A Missouri woman was faced with a $500 fine for contempt of court for bringing her breastfeeding infant to jury duty, which was met by public outrage. Many have called for a change in Missouri law to exempt breastfeeding women from jury duty. Even the judge in this specific case has delayed fining the mother $500 until the end of the legislative session, because he believes the lawmakers will likely approve a breastfeeding-specific exemption.

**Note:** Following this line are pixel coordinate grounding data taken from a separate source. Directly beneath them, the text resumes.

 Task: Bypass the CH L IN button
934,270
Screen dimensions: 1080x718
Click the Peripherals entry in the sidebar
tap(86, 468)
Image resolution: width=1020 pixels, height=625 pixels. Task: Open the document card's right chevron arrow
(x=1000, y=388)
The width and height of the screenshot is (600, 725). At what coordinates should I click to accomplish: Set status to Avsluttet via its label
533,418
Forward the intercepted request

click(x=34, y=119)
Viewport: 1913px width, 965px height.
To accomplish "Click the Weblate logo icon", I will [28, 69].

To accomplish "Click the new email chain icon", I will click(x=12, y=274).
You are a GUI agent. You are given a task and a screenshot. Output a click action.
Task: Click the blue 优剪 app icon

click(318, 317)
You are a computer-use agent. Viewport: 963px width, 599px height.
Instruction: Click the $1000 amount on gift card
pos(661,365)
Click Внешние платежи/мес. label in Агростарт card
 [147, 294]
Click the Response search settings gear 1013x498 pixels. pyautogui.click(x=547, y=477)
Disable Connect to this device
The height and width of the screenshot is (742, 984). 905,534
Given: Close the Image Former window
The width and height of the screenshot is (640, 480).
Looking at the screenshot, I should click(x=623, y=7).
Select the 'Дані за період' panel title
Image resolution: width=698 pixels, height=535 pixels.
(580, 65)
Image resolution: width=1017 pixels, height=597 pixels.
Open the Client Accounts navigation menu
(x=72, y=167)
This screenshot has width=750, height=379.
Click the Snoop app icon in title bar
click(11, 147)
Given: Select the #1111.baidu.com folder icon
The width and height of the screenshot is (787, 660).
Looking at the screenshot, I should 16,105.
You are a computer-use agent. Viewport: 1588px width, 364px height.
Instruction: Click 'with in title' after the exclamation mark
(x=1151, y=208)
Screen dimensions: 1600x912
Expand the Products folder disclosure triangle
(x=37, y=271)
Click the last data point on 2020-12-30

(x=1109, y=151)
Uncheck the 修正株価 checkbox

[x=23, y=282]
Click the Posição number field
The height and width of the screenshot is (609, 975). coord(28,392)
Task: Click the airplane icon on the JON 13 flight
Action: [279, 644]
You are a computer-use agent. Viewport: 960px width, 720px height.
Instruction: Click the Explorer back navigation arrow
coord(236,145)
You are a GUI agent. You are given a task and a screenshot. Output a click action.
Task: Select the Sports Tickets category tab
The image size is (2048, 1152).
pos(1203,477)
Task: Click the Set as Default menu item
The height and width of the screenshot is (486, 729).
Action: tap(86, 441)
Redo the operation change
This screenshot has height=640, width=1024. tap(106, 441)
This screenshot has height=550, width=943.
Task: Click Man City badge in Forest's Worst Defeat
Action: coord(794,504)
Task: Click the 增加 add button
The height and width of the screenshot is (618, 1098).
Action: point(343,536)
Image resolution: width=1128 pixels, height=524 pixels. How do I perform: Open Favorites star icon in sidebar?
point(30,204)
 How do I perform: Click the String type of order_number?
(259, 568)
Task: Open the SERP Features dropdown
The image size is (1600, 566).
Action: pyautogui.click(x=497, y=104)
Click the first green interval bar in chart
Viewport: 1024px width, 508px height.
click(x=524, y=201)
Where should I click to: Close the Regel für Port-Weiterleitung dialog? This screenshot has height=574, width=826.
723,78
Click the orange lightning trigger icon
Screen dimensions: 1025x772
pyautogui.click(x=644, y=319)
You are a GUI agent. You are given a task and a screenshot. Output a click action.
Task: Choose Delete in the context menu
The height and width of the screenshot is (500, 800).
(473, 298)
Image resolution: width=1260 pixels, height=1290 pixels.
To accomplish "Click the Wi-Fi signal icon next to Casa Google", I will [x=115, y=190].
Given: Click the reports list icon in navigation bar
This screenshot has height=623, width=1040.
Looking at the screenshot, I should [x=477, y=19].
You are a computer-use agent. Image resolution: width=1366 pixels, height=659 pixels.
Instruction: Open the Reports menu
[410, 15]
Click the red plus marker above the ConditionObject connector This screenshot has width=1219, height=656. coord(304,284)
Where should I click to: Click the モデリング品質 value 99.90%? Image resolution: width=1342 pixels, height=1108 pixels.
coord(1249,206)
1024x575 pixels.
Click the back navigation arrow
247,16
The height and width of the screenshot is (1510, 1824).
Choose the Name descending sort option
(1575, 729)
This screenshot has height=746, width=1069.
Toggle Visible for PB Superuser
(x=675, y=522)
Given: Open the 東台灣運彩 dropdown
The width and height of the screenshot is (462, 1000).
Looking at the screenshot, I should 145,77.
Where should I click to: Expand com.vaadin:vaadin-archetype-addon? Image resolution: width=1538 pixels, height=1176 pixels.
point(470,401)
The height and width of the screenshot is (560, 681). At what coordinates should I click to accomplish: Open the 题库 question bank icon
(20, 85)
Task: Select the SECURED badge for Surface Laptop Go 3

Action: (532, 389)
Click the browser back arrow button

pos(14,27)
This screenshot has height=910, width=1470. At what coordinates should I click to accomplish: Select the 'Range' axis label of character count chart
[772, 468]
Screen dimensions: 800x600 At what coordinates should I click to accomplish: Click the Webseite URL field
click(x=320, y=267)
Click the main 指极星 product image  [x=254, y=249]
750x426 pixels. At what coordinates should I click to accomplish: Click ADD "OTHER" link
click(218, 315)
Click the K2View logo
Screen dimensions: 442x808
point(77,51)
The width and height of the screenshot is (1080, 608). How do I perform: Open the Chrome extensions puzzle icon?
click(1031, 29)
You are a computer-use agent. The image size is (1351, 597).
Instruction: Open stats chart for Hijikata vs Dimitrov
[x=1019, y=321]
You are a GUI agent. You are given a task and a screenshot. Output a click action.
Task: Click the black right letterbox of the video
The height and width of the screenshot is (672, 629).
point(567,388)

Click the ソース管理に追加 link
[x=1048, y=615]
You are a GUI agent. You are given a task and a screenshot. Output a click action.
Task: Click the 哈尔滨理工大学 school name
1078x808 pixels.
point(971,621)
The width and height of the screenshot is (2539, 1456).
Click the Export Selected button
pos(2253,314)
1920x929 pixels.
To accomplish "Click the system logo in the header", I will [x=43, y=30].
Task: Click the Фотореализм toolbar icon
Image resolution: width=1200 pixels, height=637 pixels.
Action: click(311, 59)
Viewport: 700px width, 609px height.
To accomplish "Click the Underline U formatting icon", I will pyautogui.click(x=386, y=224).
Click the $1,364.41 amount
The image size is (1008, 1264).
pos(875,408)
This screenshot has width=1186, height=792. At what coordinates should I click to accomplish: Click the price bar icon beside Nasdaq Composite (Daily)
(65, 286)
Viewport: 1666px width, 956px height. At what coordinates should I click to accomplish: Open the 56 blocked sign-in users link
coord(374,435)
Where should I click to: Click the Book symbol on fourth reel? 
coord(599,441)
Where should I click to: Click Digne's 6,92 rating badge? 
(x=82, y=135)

Representative Rory Ellinger is the sponsor of this breastfeeding-friendly jury duty legislation, and he has said he is hopeful the bill would have no opposition and could make the House consent calendar. Unfortunately, there has been some resistance in the bill from lawmakers who asked whether an exemption should be limited solely to mothers of children up to a certain age.
Representative Genise Montecillo has spoken out in favor of an age limit on breastfeeding children whose mothers would be eligible for an exemption. “I would think as they get older there’s [sic] going to be other food sources,” Montecillo told missourinet.com. “I doubt that a 5-year-old is only nursing.”
However, Representative Jill Schupp is against adding a maximum age limit.
“I just think that this is … talk about a sacred bond between a mother and a child and a great gift that a mother gives to her child in terms of good health and nutrition for the life of the child. I can’t believe that we’re thinking about putting what I would call some kind of arbitrary limits on this.”
Also siding with Rep. Schupp is Columbia midwife Sara Davis, who spoke to the Committee about the lack of a maximum age limit for a breastfeeding child. She explained that the AAP and WHO only give a recommended minimum duration of breastfeeding, and deliberately have never set a maximum age limit.
Representative Jeff Grisamore is the Committe chairman who intends to bring the bill up for vote after he is confident the bill will not be problematic for breastfeeding mothers.
“I think it’s needed but we don’t want the unintended consequence of discrimination against nursing moms who may nurse their children until two or three years old, which is not uncommon. The other thing is there could be a mechanism of clarification for electronic notification to the court … to where a mom won’t have to go through a doctor visit just to get a note.”
What do you think? Also, am I the only one shocked by having a state representative casually mention that breastfeeding a two or three year old is not uncommon? I think that is a great sign of progress.